▶ _What needs to be done_:
Count the lines in the items below that contain the string "Enable", matching case exactly, and reply with the number alone.

***** Supplied records

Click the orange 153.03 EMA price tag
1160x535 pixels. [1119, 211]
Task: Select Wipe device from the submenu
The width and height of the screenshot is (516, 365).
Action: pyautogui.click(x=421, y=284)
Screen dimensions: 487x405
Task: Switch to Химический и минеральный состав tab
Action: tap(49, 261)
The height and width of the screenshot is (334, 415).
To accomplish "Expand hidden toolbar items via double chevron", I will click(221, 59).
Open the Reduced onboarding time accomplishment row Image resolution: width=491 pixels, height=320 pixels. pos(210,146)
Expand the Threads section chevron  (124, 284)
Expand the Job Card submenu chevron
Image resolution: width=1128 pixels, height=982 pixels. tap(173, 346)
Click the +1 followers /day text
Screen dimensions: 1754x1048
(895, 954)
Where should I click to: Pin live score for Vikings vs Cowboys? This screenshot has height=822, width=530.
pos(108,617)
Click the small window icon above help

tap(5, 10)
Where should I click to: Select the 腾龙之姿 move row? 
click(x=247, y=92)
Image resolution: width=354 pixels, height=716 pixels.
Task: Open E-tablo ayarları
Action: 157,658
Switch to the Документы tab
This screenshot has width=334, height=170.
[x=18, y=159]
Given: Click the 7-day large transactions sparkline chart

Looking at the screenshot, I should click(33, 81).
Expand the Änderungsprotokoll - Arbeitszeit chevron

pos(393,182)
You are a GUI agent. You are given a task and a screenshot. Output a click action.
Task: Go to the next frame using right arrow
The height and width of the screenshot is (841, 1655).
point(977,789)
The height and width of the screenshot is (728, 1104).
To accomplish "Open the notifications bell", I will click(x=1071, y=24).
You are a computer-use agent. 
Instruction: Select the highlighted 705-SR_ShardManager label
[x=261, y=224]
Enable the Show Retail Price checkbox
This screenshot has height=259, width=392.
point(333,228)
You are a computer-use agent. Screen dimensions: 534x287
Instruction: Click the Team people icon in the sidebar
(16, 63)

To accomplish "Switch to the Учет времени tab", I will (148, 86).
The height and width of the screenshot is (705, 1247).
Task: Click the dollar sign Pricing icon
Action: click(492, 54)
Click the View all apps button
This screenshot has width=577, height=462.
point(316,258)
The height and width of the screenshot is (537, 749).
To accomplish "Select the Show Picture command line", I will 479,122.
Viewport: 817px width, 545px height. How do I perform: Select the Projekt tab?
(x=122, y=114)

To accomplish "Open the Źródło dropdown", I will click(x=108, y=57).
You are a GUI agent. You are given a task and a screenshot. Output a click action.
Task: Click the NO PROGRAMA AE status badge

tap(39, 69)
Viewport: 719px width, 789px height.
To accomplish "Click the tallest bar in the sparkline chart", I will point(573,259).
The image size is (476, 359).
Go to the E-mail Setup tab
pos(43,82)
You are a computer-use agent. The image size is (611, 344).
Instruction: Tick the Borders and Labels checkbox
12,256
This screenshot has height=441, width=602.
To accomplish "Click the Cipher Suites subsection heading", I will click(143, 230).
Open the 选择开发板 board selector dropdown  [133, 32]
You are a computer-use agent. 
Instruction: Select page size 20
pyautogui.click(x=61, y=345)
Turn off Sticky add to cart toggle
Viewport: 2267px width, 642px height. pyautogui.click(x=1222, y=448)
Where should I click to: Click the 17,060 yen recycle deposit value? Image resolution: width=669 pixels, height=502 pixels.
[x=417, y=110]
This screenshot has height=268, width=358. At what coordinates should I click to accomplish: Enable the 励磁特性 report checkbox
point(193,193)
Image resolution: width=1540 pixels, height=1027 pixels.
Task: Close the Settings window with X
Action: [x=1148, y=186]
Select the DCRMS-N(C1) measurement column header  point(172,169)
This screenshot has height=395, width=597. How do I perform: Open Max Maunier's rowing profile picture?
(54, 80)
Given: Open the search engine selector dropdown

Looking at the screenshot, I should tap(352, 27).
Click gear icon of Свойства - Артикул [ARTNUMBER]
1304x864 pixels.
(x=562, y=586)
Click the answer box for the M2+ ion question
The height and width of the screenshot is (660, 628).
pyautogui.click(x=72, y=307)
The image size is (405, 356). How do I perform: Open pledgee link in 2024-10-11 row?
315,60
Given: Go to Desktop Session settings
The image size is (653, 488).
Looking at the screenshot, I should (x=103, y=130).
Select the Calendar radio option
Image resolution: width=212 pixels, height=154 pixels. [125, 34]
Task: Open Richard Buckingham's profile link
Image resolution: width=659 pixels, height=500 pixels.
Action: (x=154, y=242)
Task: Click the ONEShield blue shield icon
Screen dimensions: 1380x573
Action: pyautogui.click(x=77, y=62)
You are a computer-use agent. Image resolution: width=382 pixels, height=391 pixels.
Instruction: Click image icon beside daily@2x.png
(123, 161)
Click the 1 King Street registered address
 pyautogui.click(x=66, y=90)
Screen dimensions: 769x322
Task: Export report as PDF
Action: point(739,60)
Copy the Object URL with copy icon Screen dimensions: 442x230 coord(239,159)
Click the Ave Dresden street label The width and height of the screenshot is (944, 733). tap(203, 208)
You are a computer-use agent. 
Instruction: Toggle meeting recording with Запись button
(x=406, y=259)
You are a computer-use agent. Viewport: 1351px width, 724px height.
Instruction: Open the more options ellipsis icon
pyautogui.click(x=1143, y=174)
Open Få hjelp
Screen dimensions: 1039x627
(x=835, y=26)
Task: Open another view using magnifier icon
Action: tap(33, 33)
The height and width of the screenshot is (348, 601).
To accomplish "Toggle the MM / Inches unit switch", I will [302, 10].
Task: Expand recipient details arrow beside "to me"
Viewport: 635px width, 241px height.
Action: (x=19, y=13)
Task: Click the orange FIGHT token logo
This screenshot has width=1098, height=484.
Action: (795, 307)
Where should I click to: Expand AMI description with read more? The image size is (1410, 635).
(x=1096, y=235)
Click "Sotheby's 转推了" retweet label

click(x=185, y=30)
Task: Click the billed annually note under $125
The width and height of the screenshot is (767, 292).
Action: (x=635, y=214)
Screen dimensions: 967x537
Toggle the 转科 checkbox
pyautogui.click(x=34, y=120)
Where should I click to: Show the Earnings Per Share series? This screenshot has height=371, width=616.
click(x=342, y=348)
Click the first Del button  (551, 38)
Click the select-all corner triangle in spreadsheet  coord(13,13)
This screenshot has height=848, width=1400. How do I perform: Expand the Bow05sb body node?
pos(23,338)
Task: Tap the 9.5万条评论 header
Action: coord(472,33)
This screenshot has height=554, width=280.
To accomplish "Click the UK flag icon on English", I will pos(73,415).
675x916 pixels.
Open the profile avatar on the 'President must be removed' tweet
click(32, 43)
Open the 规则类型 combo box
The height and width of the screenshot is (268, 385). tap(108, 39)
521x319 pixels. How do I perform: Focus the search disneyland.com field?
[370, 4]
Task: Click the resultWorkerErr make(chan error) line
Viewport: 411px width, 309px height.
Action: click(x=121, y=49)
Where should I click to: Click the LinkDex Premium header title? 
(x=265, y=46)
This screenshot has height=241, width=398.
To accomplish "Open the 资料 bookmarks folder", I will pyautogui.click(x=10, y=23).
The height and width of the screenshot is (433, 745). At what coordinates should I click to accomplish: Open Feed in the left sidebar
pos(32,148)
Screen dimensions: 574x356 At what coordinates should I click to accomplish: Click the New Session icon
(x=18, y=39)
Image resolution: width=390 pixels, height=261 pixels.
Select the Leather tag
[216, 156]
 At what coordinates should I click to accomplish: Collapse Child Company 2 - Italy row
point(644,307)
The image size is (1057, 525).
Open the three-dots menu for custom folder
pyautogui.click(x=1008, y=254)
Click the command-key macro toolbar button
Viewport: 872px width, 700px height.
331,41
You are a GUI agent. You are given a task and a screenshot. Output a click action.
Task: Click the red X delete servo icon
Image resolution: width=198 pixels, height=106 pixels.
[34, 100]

**********

▶ _Expected answer_:
2